List of tasks
1. In the passage on TCP sockets, reproduce everything from "The server listens" down to "of the connection.".
2. According to the passage on TCP sockets, which call lets the server see what port a client is connecting from?

Extract to read
What happens if an "old" client tries to use Socket(serverIP,serverIP) again? Will server create the second socket associated with this client?
The server listens on an address and port. For example, your server's IP address is 10.0.0.1, and it is listening on port 8000.
Your client IP address is 10.0.0.2, and the client "connects" to the server at 10.0.0.1 port 8000. In the TCP connect, you are giving the port of the server that you want to connect to. Your client will actually get its own port number, but you don't control this, and it will be different on each connection. The client chooses the server port that it wants to connect to and not the client port that it is connecting from.
For example, on the first connection, your client may get client-side port 12345. It is connecting from 10.0.0.2 port 12345 to the server 10.0.0.1 port 8000. Your server can see what port the client is connecting from by calling getpeername on its side of the connection.
When the client connects a second time, the port number is going to be different, say port 12377. The server can see this by calling getpeername on the second connection -- it will see a different port number on the client side. (getpeername also shows the client's IP address.)
Also, each time you call accept on the server, you are getting a new socket. You still have the original socket listening, and on each accept you get a new socket. Call getpeername on the accepted socket to see which client port the connection is coming from. If two clients connect to your server, you now have three sockets -- the original listening socket, and the sockets of each of the two clients.
You can have many clients connected to the same server port 8000 at the same time. And, many clients can be connected from the same client port (e.g. port 12345), only not from the same IP address. From the same client IP address, e.g. 10.0.0.2, each client connection to the server port 8000 will be from a unique client port, e.g. 12345, 12377, etc. You can tell the clients apart by their combination of IP address and port.

Given entries
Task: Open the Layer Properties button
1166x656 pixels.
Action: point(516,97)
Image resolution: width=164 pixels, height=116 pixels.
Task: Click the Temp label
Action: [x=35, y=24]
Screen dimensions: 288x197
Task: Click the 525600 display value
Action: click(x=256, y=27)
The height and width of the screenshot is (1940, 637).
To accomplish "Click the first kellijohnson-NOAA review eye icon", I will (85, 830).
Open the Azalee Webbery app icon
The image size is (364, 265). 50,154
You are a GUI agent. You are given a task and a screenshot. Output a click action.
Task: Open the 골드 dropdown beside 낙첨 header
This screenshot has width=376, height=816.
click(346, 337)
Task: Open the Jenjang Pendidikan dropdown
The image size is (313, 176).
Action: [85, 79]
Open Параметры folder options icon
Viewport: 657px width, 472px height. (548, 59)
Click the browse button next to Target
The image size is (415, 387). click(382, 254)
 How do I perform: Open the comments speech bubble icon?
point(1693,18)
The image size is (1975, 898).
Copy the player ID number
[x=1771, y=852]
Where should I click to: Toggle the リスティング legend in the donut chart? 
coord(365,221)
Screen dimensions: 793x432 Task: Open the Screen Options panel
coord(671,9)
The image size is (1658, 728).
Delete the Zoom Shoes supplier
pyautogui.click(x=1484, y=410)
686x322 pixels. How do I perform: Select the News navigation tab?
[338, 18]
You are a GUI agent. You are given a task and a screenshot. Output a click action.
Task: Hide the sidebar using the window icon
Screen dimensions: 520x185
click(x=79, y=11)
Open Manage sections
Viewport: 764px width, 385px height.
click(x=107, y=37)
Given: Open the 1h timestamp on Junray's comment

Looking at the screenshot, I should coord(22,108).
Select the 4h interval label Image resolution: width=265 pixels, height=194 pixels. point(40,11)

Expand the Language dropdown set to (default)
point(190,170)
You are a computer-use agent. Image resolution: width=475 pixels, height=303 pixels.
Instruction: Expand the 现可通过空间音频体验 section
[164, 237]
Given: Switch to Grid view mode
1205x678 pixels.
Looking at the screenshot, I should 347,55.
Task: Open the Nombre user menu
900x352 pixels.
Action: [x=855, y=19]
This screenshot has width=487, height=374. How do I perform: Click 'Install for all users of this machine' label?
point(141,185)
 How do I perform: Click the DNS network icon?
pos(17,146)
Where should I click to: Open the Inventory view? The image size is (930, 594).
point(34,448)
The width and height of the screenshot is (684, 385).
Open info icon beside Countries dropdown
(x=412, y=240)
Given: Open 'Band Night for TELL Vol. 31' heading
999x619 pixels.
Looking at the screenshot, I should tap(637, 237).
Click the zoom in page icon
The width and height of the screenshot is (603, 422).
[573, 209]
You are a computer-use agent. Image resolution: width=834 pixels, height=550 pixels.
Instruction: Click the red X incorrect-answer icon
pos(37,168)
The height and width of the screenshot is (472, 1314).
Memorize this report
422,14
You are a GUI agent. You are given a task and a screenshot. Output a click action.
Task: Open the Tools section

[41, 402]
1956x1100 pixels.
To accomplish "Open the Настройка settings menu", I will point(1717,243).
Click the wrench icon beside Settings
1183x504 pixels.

Answers given
1.
The server listens on an address and port. For example, your server's IP address is 10.0.0.1, and it is listening on port 8000.
Your client IP address is 10.0.0.2, and the client "connects" to the server at 10.0.0.1 port 8000. In the TCP connect, you are giving the port of the server that you want to connect to. Your client will actually get its own port number, but you don't control this, and it will be different on each connection. The client chooses the server port that it wants to connect to and not the client port that it is connecting from.
For example, on the first connection, your client may get client-side port 12345. It is connecting from 10.0.0.2 port 12345 to the server 10.0.0.1 port 8000. Your server can see what port the client is connecting from by calling getpeername on its side of the connection.

2. getpeername